The sea squid was the other creature that fascinated Keith. During copulation the male squid blocks the female’s breathing by inserting a sexual tentacle, one of its eight arms, into the female’s cavity. Choked and fighting to break away, the female tears off the tentacle. While the severed tentacle remains inside of the female, the mutilated male
swims away, to grow, in time, another tentacle in place of the missing one. The female later releases the tentacle, which starts a life of its own by becoming a sea serpent, a totally independent species.

I had also come across Keith in Amsterdam. He was then searching for another purpose, another label for his existence. He wanted to start a Marxist revolution in semantics, for he claimed that contemporary language had lost its ability to convey the spontaneous and could thus no longer serve as a meaningful revolutionary weapon.

Owing to a bad case of hepatitis, Keith had returned to America ahead of me. Now his health was restored, and he seemed glad to see me again. Drink in hand, talking in his usual dispirited, listless voice, he told me that while I was still bumming around abroad, he had married a young woman named Deborah, a City College graduate. However, he added, after two years of marriage, they were now divorced.

I asked how he had met her. He told me that she had been a contestant on
Blind Date
, a popular TV game show. In front of a live audience, she had had to select a date from among three bachelors who were hidden from her view behind a curtain.

From the moment she appeared on the screen, Keith knew that Deborah was the woman for him. In his travels, Keith said, he had been to a number of cathouses, and by the time he returned home he knew what it was in a woman that haunted his fantasies. He had also dated a lot, he said, and could recognize a woman perceptive enough to allow him to freely express himself sexually. On the show Deborah looked stunning; the questions she addressed to each bachelor were intelligent and witty, and her responses to their answers were effectively alluring. Even her final choice of Hugh—a rugged construction engineer from North Dakota—impressed Keith, despite his jealousy of that complete
stranger who would now spend a week with as perfect a creature as Deborah.

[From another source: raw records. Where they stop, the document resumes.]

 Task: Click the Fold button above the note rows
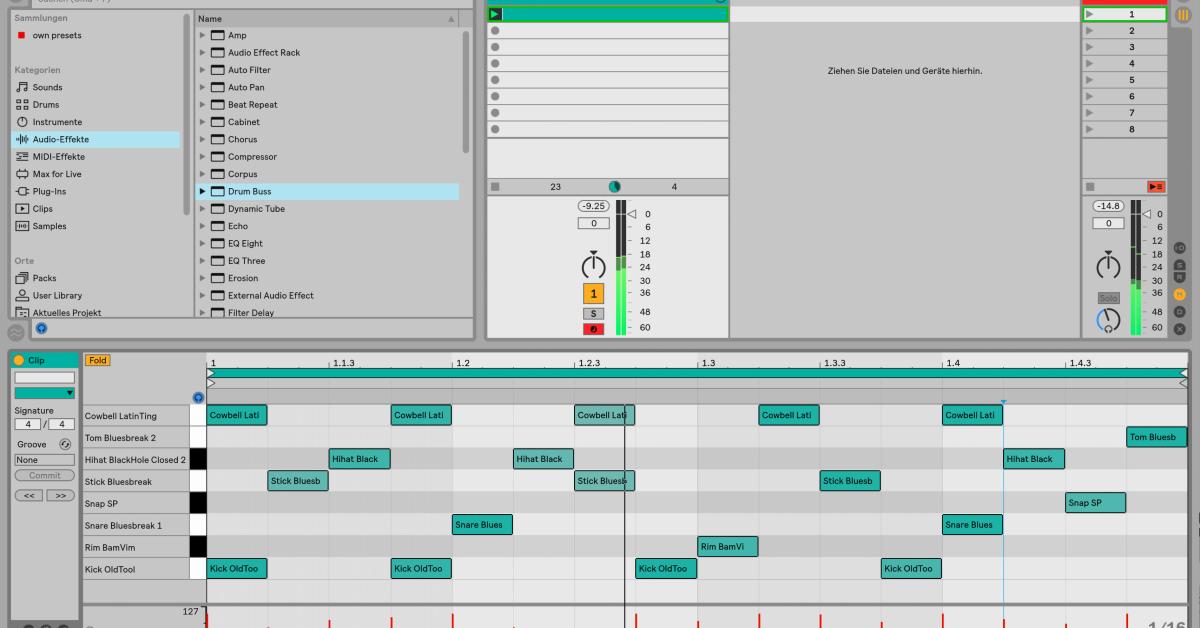click(x=97, y=359)
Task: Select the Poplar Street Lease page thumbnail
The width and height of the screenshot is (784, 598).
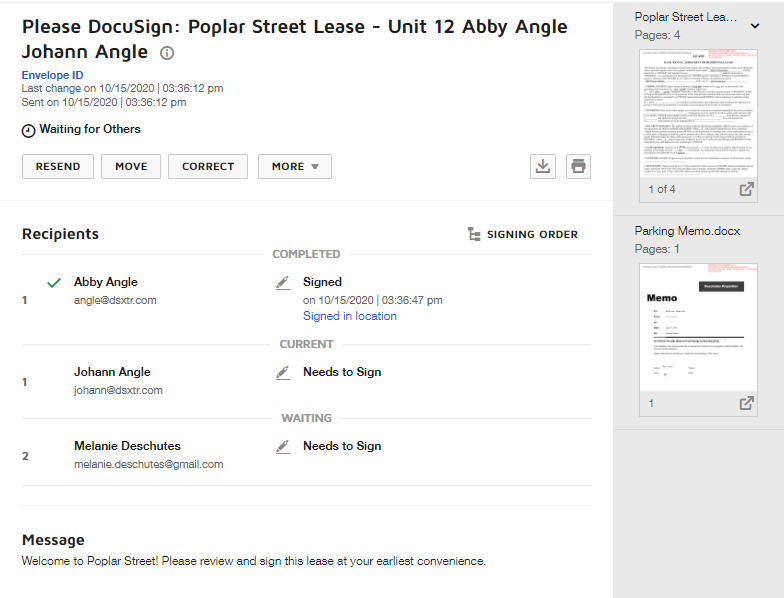Action: point(698,112)
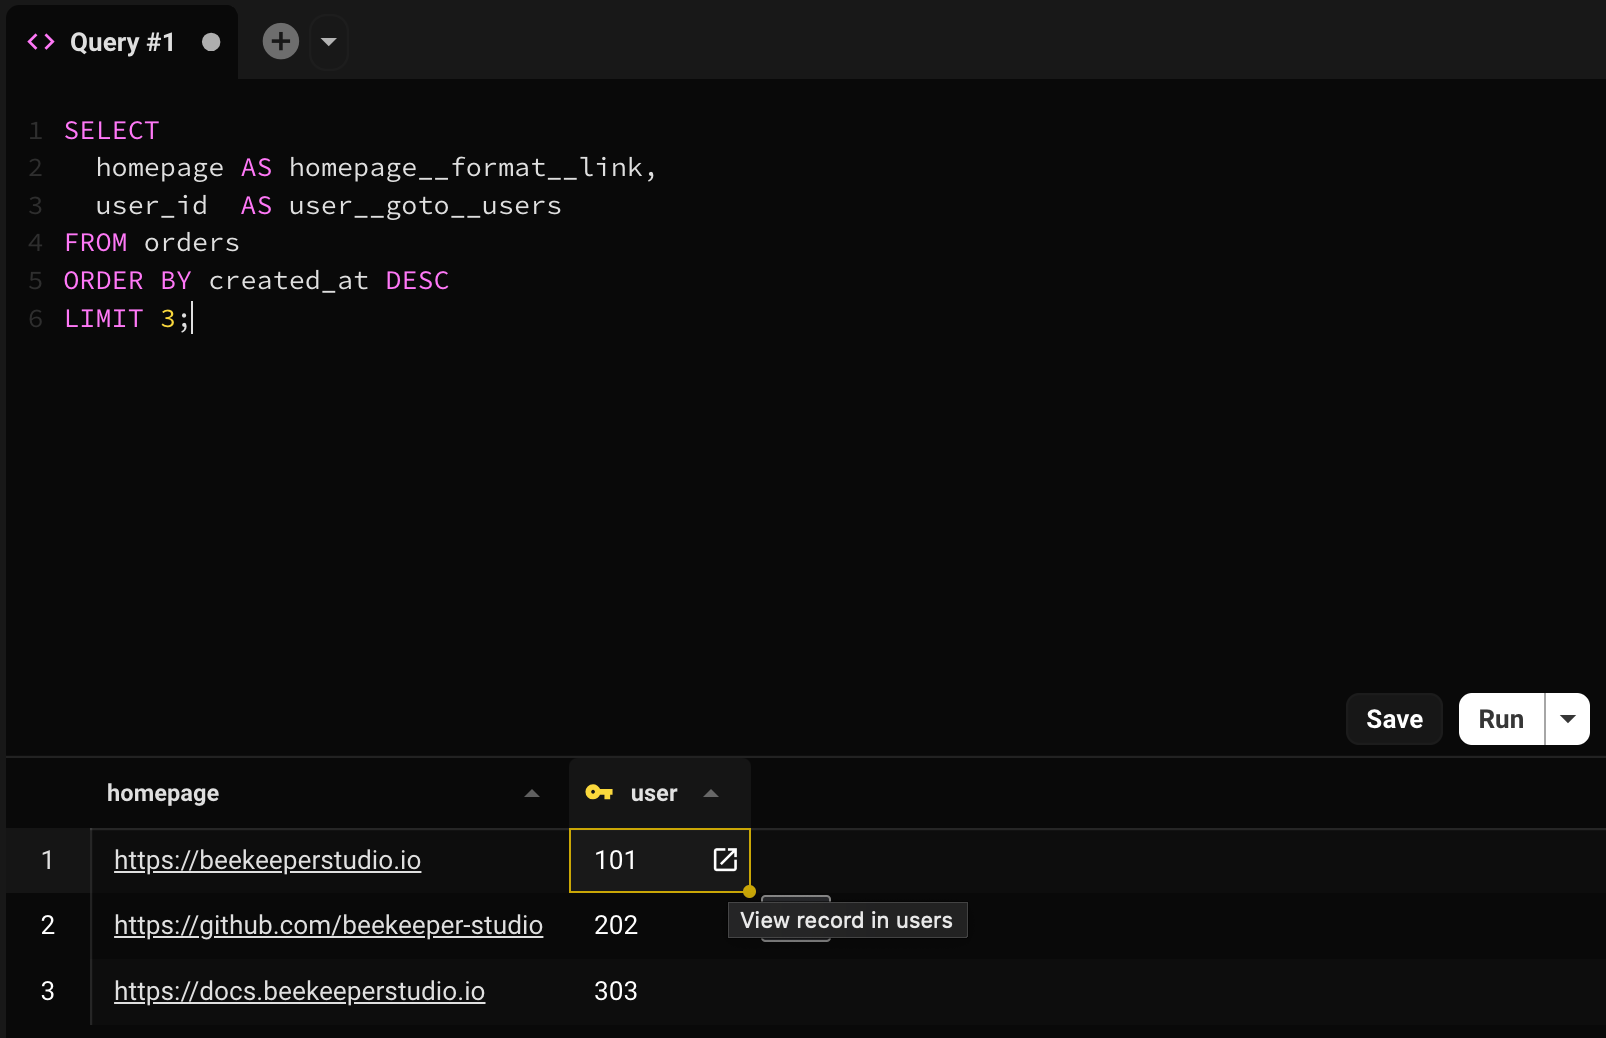Image resolution: width=1606 pixels, height=1038 pixels.
Task: Open the docs.beekeeperstudio.io link
Action: pyautogui.click(x=299, y=991)
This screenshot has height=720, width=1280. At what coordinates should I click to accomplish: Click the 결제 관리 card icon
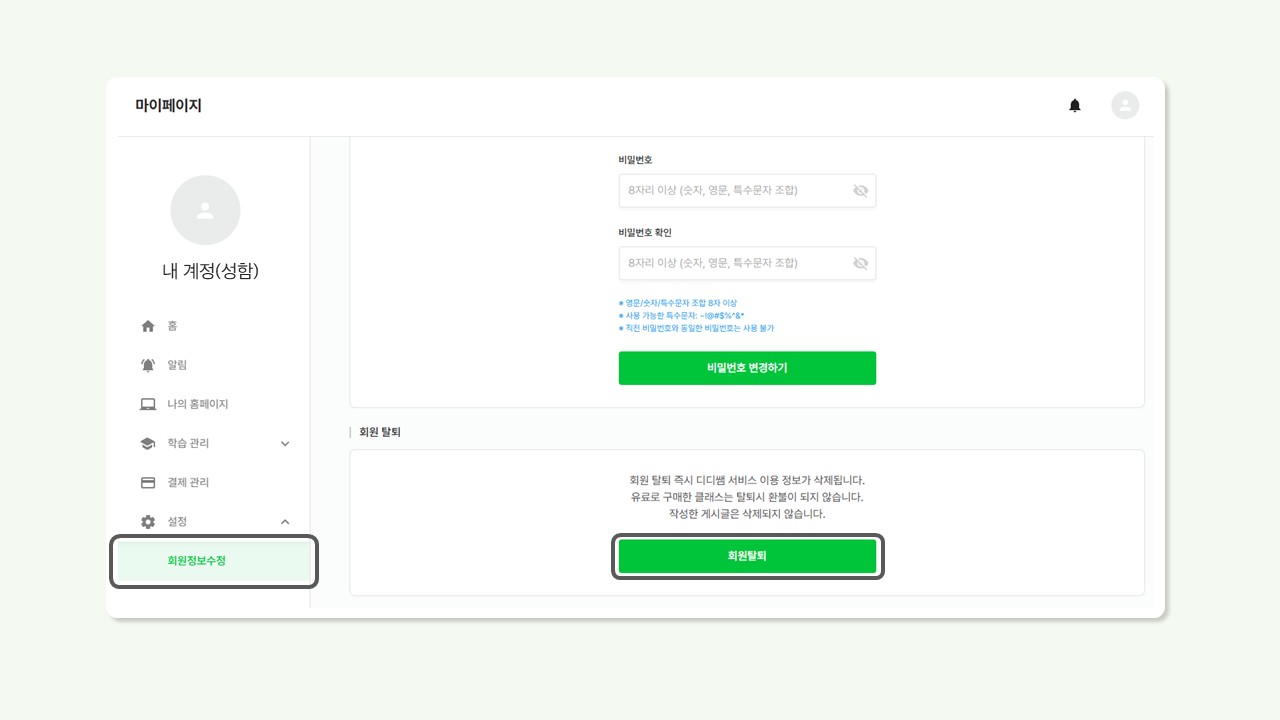pos(148,482)
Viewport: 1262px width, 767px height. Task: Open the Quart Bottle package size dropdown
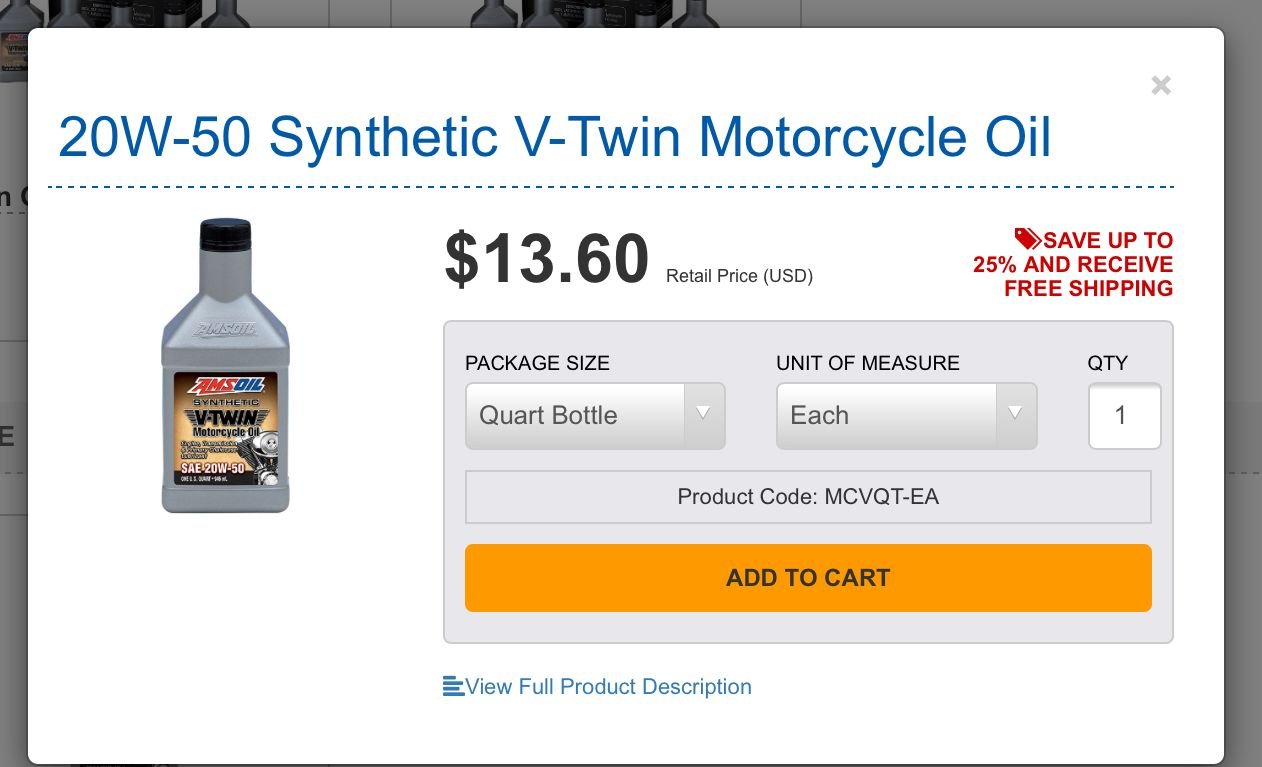[x=595, y=415]
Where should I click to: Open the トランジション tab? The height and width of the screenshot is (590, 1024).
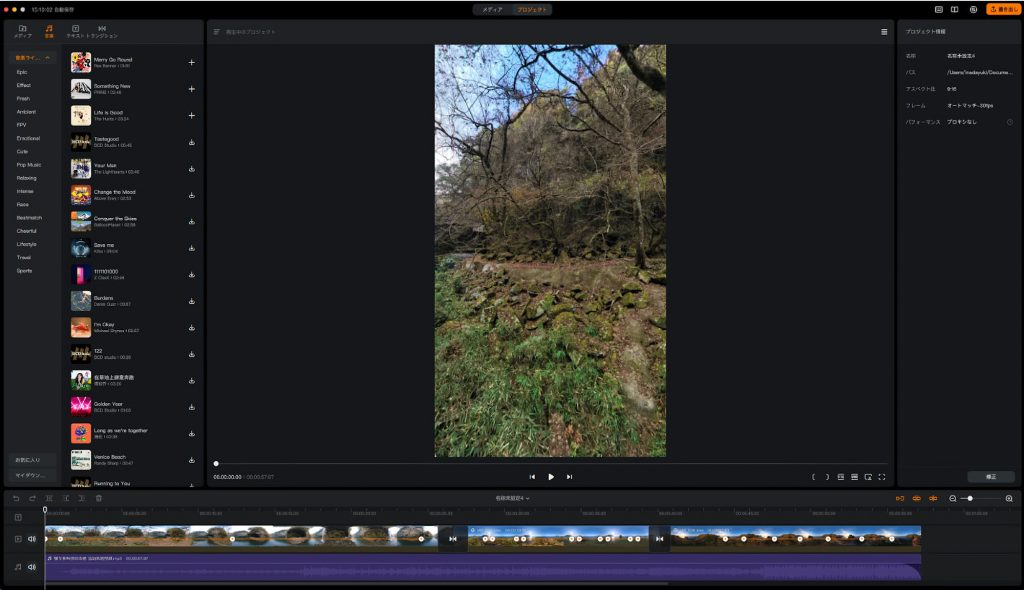[102, 31]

At the end of the show the moderator announced the prize for Deborah and her date: an all-expense-paid idyllic week in Altos de Chavon, a newly built mountaintop retreat almost a thousand feet up, looking out over the green Chavon River on one side and the blue Caribbean on the other. As photographs of Altos de Chavon flashed on the TV screen, Keith speculated that he himself was no more a stranger to Deborah than was Hugh, whose only advantage was a brief conversational parrying with her during the program. Prompted by such thoughts, Keith decided to go after Deborah, the figure of his tele-fatuation.